Edward Pinilla
El escritor español
Max Aub, narra así una de sus historias “Hablaba, y hablaba, y hablaba, y
hablaba, y hablaba. Y venga hablar. Yo soy una mujer de mi casa. Pero aquella
criada gorda no hacía más que hablar, y hablar, y hablar. Estuviera yo donde
estuviera, venía y empezaba a hablar. Hablaba de todo y de cualquier cosa, lo
mismo le daba. ¿Despedirla por eso? Hubiera tenido que pagarle sus tres meses.
Además hubiese sido muy capaz de echarme mal de ojo. Hasta en el baño: que si
esto, que si aquello, que si lo de más allá. Le metí la toalla en la boca para
que se callara. No murió de eso, sino de no hablar: se le reventaron las
palabras por dentro”.
Nuestra sociedad
afronta uno de los momentos más difíciles en toda la historia de la humanidad,
en el área de los valores. La crisis es tan fuerte que lo que vivimos
internamente se está replicando en el exterior.
La mayoría de seres
humanos que habitamos este planeta parecemos “marionetas”, manipuladas por
nuestras propias cuerdas imaginarias (los pensamientos) que nos hacen
interpretar la vida a nuestro acomodo (acciones). Lo que nos parece verdad, lo
defendemos a capa y espada, sin importar herir, ofender o hacer daño físico,
psíquico o moral a cualquier persona que trate de hacernos ver que la realidad
es otra.
Desde niños hemos
venido siendo manipulados. Primero, por nuestros padres, que inocentemente nos
enseñaron el mundo de acuerdo a lo que ellos consideraban que era la verdad.

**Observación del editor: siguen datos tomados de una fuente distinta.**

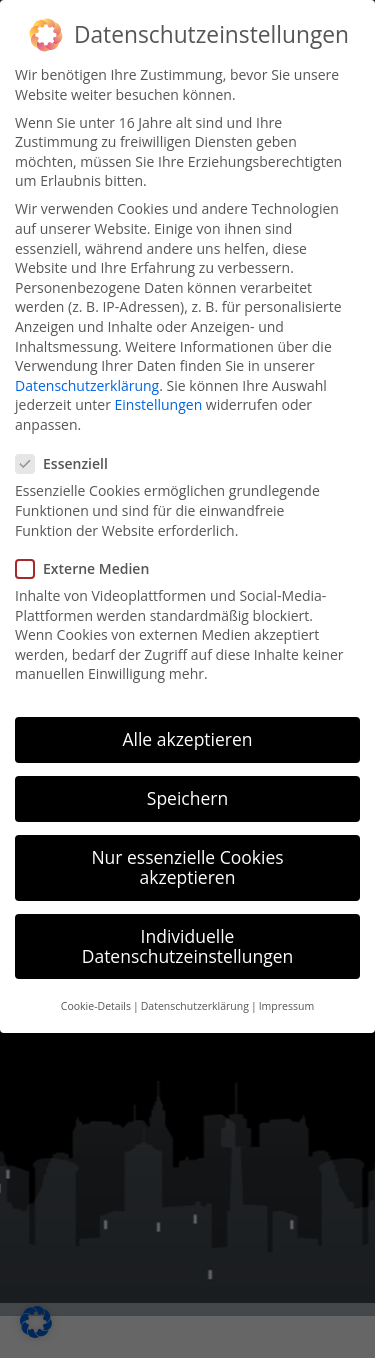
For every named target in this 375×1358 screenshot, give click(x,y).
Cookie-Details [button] (96, 1002)
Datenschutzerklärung (87, 381)
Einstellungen (159, 400)
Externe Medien (88, 564)
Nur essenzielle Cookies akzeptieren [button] (187, 863)
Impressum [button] (286, 1002)
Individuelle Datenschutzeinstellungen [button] (188, 942)
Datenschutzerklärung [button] (195, 1002)
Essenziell (68, 459)
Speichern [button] (187, 794)
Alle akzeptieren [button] (187, 735)
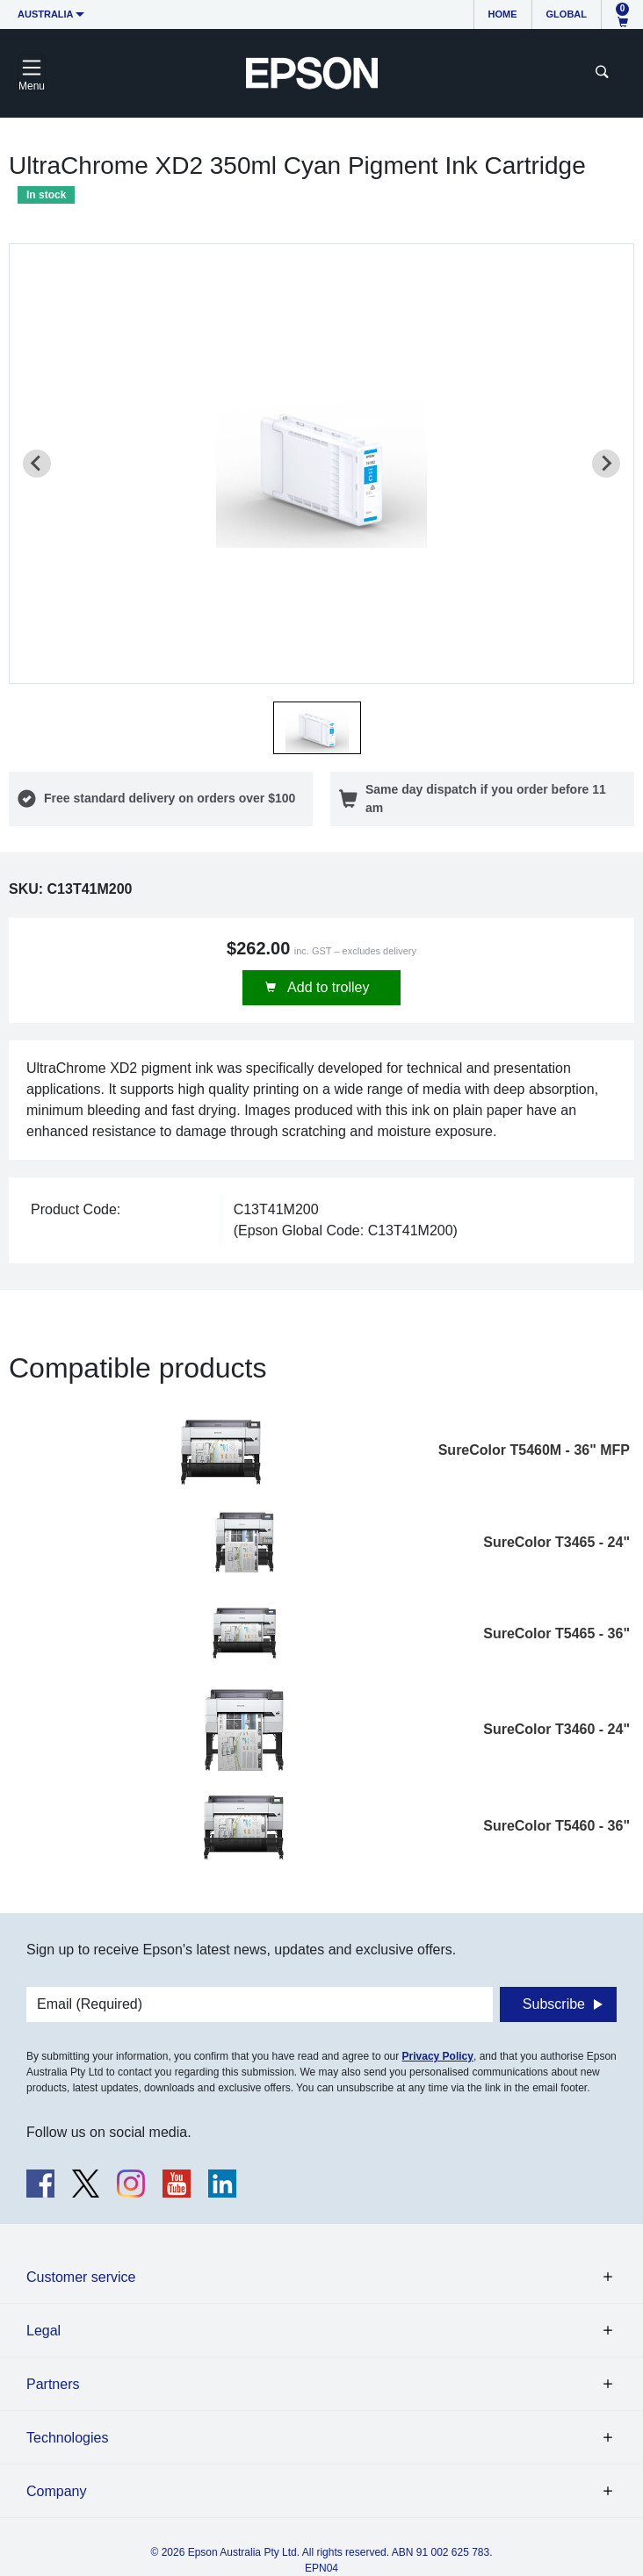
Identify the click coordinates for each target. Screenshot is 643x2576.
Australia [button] (46, 14)
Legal (43, 2330)
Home (502, 14)
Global (566, 14)
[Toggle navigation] (32, 73)
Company (56, 2491)
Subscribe (554, 2004)
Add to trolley (327, 987)
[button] (317, 728)
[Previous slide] (37, 464)
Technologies (67, 2437)
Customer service (80, 2277)
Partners (52, 2384)
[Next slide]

Allí, adquirimos la primera noción de lo que era vivir. Luego, vinieron los maestros en la escuela, le siguieron: la
sociedad en general, televisión, cultura y demás, de los cuales formamos las
creencias que nos hacen ser lo que somos hoy.
El origen de toda
verdad reside en la palabra. Una palabra nos alienta o nos desanima. Nos
engrandece o nos humilla. Las palabras tienen el poder de crear, ellas son
transformadoras, dan vida, sin ellas no seríamos seres humanos, tal vez
seríamos otra especie distinta a la animal sin comunicación verbal.
En Juan 1:1, dice
textualmente: “En el principio ya existía la Palabra; y aquel que es la Palabra
estaba con Dios y era Dios”.
Según esto, la palabra
es origen, es nacimiento y al mismo tiempo es verdad. Sin embargo, ¿qué
importancia le damos a las palabras que pensamos y hablamos? Como en el cuento
del novelista francés Max Aub, nos estamos intoxicando con las palabras con las
que a diario nos relacionamos. Peor aún, estamos intoxicando a otros.
Es allí donde empieza
el virus mental, en el repertorio y fluidez de las palabras con que contamos.
Vasta con escuchar a alguien hablar y de inmediato formamos un concepto de lo
que esa persona es. De acuerdo a sus palabras, podemos medir, sus
inteligencias: mental (capacidad de pensamiento), emocional (emociones
predominantes), física (lenguaje corporal) y espiritual (relación con la
divinidad).
Un virus, toxina o
veneno, es una entidad biológica que se introduce en la célula, de la cual se
abastece, la ataca e infecta con la información que contenga. En pocas
palabras, es un invasor parásito que se vale de otros para sobrevivir. A nivel
mental, el virus se infecta a través de las palabras que ingresan por los oídos
o la vista al leerlas.
La cura para estos
virus, está en la consciencia de lo que eres realmente. El principal remedio
está en la observación directa a través de tus sentidos, de las palabras que se
emiten y el efecto que estas tienen sobre las acciones.